Macbeth esita, ma, incapace di resistere alla inesorabile determinazione della moglie e spinto dalla propria ambizione, che gli fa immaginare una spada dapprima pulita e poi coperta di sangue, compie il delitto. Stravolto da ciò che ha commesso, sente che mai più potrà dormire sonni tranquilli e le sue ansie contrastano con l’implacabile freddezza della moglie. Macduff si reca a destare il vecchio re; Banco, che l'accompagna, è oppresso da tristi presagi. Egli stesso, invitato dall’inorridito Macduff denuncia così all’intera corte, la scoperta del delitto. L’ignoto assassino viene maledetto da tutti e nella maledizione si uniscono Macbeth e la consorte.
ATTO SECONDO
Macbeth è re di Scozia; del delitto è stato incolpato, ad arte, Malcolm, figlio di Duncano che con la sua fuga in Inghilterra ha avvalorato i sospetti. Macbeth però non è sicuro, ricorda la profezia delle streghe: è necessario che scorra altro sangue. Banco ed il figlio Fleanzio cadono nell’agguato teso loro dai sicari di Macbeth; Banco viene ucciso, ma Fleanzio riesce a fuggire. La corte è riunita in un sontuoso banchetto e Lady Macbeth innalza un Brindisi a cui tutti si uniscono. Macbeth finge meraviglia per l’assenza di Banco la cui morte gli è appena stata comunicata; decide di sedersi al suo posto e, proprio in quell’istante, l’ombra di Banco gli appare e lo atterrisce. Macbeth pronuncia frasi sconnesse, compromettenti, invano frenato dalla moglie. Lady Macbeth intona di nuovo il Brindisi ma, agli occhi di Macbeth appare di nuovo lo spettro insanguinato di Banco. Atterrito il re decide di tornare ad interrogare le streghe sul proprio futuro.
ATTO TERZO
In un’oscura caverna le streghe sono intente a preparare intrugli infernali; danzano. Appare Ecate, che preannuncia l’arrivo di Macbeth e dispone le profezie che gli devono essere rivelate, e il suo destino; le danze riprendono. Giunge Macbeth e chiede alle streghe di consultare gli spiriti per conoscere il futuro. Tre successive apparizioni lo consigliano di guardarsi da Macduff, gli predicono che nessun nato di donna potrà nuocergli e che sarà glorioso e invincibile finché il bosco di Birnam non gli si muoverà contro. Però Macbeth non è ancora soddisfatto, alla precisa domanda se i figli di Banco regneranno dopo di lui, appaiono gli spiriti di “Otto re che passano l’un dopo l’altro. Da ultimo viene Banco con uno specchio in mano”. È la conferma della profezia, Macbeth sviene e Ondine e Silfidi gli danzano attorno.

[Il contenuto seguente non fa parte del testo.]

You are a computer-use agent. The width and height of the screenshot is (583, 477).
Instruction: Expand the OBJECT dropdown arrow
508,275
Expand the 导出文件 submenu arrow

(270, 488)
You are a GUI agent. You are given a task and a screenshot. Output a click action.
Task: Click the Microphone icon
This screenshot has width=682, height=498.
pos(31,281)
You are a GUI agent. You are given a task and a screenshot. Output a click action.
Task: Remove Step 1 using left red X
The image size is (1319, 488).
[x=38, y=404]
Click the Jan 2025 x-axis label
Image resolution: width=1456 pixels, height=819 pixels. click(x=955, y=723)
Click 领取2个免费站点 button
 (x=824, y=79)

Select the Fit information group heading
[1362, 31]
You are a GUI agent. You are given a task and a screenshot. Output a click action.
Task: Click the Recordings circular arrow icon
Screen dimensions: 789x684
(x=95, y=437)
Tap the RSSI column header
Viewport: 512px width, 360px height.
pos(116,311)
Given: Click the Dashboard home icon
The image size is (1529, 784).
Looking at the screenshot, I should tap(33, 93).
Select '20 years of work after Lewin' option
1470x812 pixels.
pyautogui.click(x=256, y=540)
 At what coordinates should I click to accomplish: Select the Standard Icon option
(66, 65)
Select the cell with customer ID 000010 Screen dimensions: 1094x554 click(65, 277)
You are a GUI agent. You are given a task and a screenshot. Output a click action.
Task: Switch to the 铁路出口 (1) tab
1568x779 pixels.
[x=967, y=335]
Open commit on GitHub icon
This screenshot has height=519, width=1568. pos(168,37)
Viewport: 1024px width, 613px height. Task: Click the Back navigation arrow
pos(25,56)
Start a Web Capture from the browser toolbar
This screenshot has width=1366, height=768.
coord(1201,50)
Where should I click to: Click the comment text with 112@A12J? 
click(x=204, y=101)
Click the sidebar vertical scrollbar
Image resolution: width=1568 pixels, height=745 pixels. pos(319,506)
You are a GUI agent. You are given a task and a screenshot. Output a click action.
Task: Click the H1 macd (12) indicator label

Quando riacquista i sensi, la moglie gli si trova accanto, e insieme decidono di vendicarsi di Macduff, anch’egli fuggito in Inghilterra, distruggendogli i beni e trucidandone la famiglia.
ATTO QUARTO
Macduff è accampato ai confini della Scozia con i profughi e i fuoriusciti. Essi piangono la sorte della patria oppressa e lo sterminio delle loro famiglie. Malcolm li raggiunge alla testa degli alleati inglesi e, con l’esercito, si prepara a muovere all’assalto del castello di Macbeth, facendosi schermo con le fronde strappate agli alberi della foresta di Birnam. Intanto, nel castello, Lady Macbeth è in preda agli incubi del rimorso; una dama di compagnia e il medico che l’assiste la vedono giungere, sonnambula, con una candela in mano; quasi folle rivive l’assassinio di Duncano e cerca invano di cancellare le macchie di sangue che immagina sulle sue mani. Macbeth, atterrito e furente, abbandonato dalla maggior parte dei suoi, sente che la sua sorte sta per compiersi e che i presagi si avverano. All’annuncio della morte della moglie non reagisce e comprende che la fine è vicina perché vede la foresta di Birnam che si muove. I soldati inglesi avanzano con i ribelli scozzesi e, gettate le fronde che li ricoprivano, sguainano le spade e si gettano all’assalto. Nella battaglia Macduff , non nato di donna ma estratto dal ventre materno, ferisce Macbeth. Malcom è proclamato re di Scozia.